■ Working data:
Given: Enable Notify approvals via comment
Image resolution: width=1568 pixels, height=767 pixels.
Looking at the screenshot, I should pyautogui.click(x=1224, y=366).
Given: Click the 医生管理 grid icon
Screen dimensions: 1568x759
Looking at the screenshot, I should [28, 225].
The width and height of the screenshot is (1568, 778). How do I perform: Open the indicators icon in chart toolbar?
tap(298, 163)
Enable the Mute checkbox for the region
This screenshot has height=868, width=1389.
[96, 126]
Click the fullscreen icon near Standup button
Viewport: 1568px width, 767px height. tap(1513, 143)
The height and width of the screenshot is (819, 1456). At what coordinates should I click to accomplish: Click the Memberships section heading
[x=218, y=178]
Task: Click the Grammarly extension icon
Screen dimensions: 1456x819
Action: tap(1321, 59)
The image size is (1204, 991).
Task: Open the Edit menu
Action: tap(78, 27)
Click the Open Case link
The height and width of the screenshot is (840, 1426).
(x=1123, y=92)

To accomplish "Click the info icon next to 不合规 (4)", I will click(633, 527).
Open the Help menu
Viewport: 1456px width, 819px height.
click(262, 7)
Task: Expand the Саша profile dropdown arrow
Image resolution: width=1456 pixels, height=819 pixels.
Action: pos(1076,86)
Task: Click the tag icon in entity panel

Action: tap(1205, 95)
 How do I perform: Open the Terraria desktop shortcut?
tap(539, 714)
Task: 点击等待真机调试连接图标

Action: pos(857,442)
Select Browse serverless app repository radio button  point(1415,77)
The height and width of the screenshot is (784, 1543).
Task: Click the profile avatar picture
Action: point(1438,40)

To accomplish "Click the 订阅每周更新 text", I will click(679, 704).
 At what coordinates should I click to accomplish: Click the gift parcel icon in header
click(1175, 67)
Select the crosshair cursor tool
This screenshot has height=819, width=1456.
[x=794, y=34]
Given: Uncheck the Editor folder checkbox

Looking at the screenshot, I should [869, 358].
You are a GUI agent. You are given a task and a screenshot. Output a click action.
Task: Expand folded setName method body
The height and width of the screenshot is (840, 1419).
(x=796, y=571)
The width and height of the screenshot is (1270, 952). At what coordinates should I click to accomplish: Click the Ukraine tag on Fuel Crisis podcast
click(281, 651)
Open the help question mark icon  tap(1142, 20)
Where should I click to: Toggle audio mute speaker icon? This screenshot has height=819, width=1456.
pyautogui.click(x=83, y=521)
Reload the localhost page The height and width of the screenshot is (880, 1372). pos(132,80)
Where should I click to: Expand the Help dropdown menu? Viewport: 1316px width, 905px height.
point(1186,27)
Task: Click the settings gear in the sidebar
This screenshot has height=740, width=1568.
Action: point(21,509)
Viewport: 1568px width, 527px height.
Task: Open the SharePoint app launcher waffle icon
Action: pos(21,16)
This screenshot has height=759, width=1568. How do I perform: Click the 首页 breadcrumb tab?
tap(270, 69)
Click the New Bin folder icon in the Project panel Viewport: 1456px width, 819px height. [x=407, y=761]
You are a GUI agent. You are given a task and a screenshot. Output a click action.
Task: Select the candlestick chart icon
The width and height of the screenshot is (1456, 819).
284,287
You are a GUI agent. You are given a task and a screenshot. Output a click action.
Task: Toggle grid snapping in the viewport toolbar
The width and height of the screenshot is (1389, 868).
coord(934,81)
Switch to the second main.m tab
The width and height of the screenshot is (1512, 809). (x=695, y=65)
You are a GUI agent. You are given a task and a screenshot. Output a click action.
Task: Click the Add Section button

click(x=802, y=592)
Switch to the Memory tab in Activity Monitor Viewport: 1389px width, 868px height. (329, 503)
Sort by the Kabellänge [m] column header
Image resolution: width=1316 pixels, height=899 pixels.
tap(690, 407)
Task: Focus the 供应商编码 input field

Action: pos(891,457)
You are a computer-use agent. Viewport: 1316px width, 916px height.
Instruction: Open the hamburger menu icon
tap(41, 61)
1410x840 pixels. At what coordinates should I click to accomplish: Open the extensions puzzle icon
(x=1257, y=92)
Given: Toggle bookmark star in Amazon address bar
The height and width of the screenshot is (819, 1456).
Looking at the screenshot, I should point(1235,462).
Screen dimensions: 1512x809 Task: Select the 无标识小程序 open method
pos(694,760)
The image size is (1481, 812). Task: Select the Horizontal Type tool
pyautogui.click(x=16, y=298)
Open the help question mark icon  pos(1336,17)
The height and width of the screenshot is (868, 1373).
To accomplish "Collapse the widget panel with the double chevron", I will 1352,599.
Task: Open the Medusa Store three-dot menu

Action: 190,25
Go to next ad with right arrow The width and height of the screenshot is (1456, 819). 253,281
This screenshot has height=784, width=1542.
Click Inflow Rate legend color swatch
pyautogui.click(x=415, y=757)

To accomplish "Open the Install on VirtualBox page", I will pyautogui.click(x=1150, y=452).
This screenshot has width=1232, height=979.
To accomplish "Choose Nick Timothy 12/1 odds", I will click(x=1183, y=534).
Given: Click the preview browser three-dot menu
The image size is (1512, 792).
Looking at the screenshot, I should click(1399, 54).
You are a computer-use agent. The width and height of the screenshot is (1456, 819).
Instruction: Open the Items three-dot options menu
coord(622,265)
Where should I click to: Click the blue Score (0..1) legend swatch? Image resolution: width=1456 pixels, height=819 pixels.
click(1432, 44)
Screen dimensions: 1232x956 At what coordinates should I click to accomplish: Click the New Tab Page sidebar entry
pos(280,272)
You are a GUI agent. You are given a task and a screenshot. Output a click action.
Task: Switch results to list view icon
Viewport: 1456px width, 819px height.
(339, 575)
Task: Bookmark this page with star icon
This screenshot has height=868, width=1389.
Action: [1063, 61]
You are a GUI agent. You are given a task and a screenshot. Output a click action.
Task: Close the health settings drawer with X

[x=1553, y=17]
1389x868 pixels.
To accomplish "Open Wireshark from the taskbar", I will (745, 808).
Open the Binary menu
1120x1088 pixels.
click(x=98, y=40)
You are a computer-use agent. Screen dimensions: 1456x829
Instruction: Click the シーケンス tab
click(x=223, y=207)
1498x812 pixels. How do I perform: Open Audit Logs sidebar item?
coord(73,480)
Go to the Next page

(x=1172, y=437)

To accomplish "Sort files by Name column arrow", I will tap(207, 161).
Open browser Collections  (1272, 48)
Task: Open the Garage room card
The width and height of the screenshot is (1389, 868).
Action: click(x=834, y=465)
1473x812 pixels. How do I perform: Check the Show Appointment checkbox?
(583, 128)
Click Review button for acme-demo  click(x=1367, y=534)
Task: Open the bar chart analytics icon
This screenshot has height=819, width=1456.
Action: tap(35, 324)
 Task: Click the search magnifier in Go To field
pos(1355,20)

■ To do:
Set down all of the entries exactly, please.

■ Response:
Given: Enable Notify approvals via comment
Image resolution: width=1568 pixels, height=767 pixels.
Looking at the screenshot, I should pyautogui.click(x=1224, y=366).
Given: Click the 医生管理 grid icon
Screen dimensions: 1568x759
Looking at the screenshot, I should [28, 225].
The width and height of the screenshot is (1568, 778). How do I perform: Open the indicators icon in chart toolbar?
tap(298, 163)
Enable the Mute checkbox for the region
This screenshot has height=868, width=1389.
[96, 126]
Click the fullscreen icon near Standup button
Viewport: 1568px width, 767px height. tap(1513, 143)
The height and width of the screenshot is (819, 1456). At what coordinates should I click to accomplish: Click the Memberships section heading
[x=218, y=178]
Task: Click the Grammarly extension icon
Screen dimensions: 1456x819
Action: tap(1321, 59)
The image size is (1204, 991).
Task: Open the Edit menu
Action: tap(78, 27)
Click the Open Case link
The height and width of the screenshot is (840, 1426).
(x=1123, y=92)

To accomplish "Click the info icon next to 不合规 (4)", I will click(633, 527).
Open the Help menu
Viewport: 1456px width, 819px height.
click(262, 7)
Task: Expand the Саша profile dropdown arrow
Image resolution: width=1456 pixels, height=819 pixels.
Action: pos(1076,86)
Task: Click the tag icon in entity panel

Action: tap(1205, 95)
 How do I perform: Open the Terraria desktop shortcut?
tap(539, 714)
Task: 点击等待真机调试连接图标

Action: pos(857,442)
Select Browse serverless app repository radio button  point(1415,77)
The height and width of the screenshot is (784, 1543).
Task: Click the profile avatar picture
Action: point(1438,40)

To accomplish "Click the 订阅每周更新 text", I will click(679, 704).
 At what coordinates should I click to accomplish: Click the gift parcel icon in header
click(1175, 67)
Select the crosshair cursor tool
This screenshot has height=819, width=1456.
[x=794, y=34]
Given: Uncheck the Editor folder checkbox

Looking at the screenshot, I should [869, 358].
You are a GUI agent. You are given a task and a screenshot. Output a click action.
Task: Expand folded setName method body
The height and width of the screenshot is (840, 1419).
(x=796, y=571)
The width and height of the screenshot is (1270, 952). At what coordinates should I click to accomplish: Click the Ukraine tag on Fuel Crisis podcast
click(281, 651)
Open the help question mark icon  tap(1142, 20)
Where should I click to: Toggle audio mute speaker icon? This screenshot has height=819, width=1456.
pyautogui.click(x=83, y=521)
Reload the localhost page The height and width of the screenshot is (880, 1372). pos(132,80)
Where should I click to: Expand the Help dropdown menu? Viewport: 1316px width, 905px height.
point(1186,27)
Task: Click the settings gear in the sidebar
This screenshot has height=740, width=1568.
Action: point(21,509)
Viewport: 1568px width, 527px height.
Task: Open the SharePoint app launcher waffle icon
Action: pos(21,16)
This screenshot has height=759, width=1568. How do I perform: Click the 首页 breadcrumb tab?
tap(270, 69)
Click the New Bin folder icon in the Project panel Viewport: 1456px width, 819px height. [x=407, y=761]
You are a GUI agent. You are given a task and a screenshot. Output a click action.
Task: Select the candlestick chart icon
The width and height of the screenshot is (1456, 819).
284,287
You are a GUI agent. You are given a task and a screenshot. Output a click action.
Task: Toggle grid snapping in the viewport toolbar
The width and height of the screenshot is (1389, 868).
coord(934,81)
Switch to the second main.m tab
The width and height of the screenshot is (1512, 809). (x=695, y=65)
You are a GUI agent. You are given a task and a screenshot. Output a click action.
Task: Click the Add Section button

click(x=802, y=592)
Switch to the Memory tab in Activity Monitor Viewport: 1389px width, 868px height. (329, 503)
Sort by the Kabellänge [m] column header
Image resolution: width=1316 pixels, height=899 pixels.
tap(690, 407)
Task: Focus the 供应商编码 input field

Action: pos(891,457)
You are a computer-use agent. Viewport: 1316px width, 916px height.
Instruction: Open the hamburger menu icon
tap(41, 61)
1410x840 pixels. At what coordinates should I click to accomplish: Open the extensions puzzle icon
(x=1257, y=92)
Given: Toggle bookmark star in Amazon address bar
The height and width of the screenshot is (819, 1456).
Looking at the screenshot, I should point(1235,462).
Screen dimensions: 1512x809 Task: Select the 无标识小程序 open method
pos(694,760)
The image size is (1481, 812). Task: Select the Horizontal Type tool
pyautogui.click(x=16, y=298)
Open the help question mark icon  pos(1336,17)
The height and width of the screenshot is (868, 1373).
To accomplish "Collapse the widget panel with the double chevron", I will 1352,599.
Task: Open the Medusa Store three-dot menu

Action: 190,25
Go to next ad with right arrow The width and height of the screenshot is (1456, 819). 253,281
This screenshot has height=784, width=1542.
Click Inflow Rate legend color swatch
pyautogui.click(x=415, y=757)

To accomplish "Open the Install on VirtualBox page", I will pyautogui.click(x=1150, y=452).
This screenshot has width=1232, height=979.
To accomplish "Choose Nick Timothy 12/1 odds", I will click(x=1183, y=534).
Given: Click the preview browser three-dot menu
The image size is (1512, 792).
Looking at the screenshot, I should click(1399, 54).
You are a computer-use agent. The width and height of the screenshot is (1456, 819).
Instruction: Open the Items three-dot options menu
coord(622,265)
Where should I click to: Click the blue Score (0..1) legend swatch? Image resolution: width=1456 pixels, height=819 pixels.
click(1432, 44)
Screen dimensions: 1232x956 At what coordinates should I click to accomplish: Click the New Tab Page sidebar entry
pos(280,272)
You are a GUI agent. You are given a task and a screenshot. Output a click action.
Task: Switch results to list view icon
Viewport: 1456px width, 819px height.
(339, 575)
Task: Bookmark this page with star icon
This screenshot has height=868, width=1389.
Action: [1063, 61]
You are a GUI agent. You are given a task and a screenshot. Output a click action.
Task: Close the health settings drawer with X

[x=1553, y=17]
1389x868 pixels.
To accomplish "Open Wireshark from the taskbar", I will (745, 808).
Open the Binary menu
1120x1088 pixels.
click(x=98, y=40)
You are a computer-use agent. Screen dimensions: 1456x829
Instruction: Click the シーケンス tab
click(x=223, y=207)
1498x812 pixels. How do I perform: Open Audit Logs sidebar item?
coord(73,480)
Go to the Next page

(x=1172, y=437)

To accomplish "Sort files by Name column arrow", I will tap(207, 161).
Open browser Collections  (1272, 48)
Task: Open the Garage room card
The width and height of the screenshot is (1389, 868).
Action: click(x=834, y=465)
1473x812 pixels. How do I perform: Check the Show Appointment checkbox?
(583, 128)
Click Review button for acme-demo  click(x=1367, y=534)
Task: Open the bar chart analytics icon
This screenshot has height=819, width=1456.
Action: tap(35, 324)
 Task: Click the search magnifier in Go To field
pos(1355,20)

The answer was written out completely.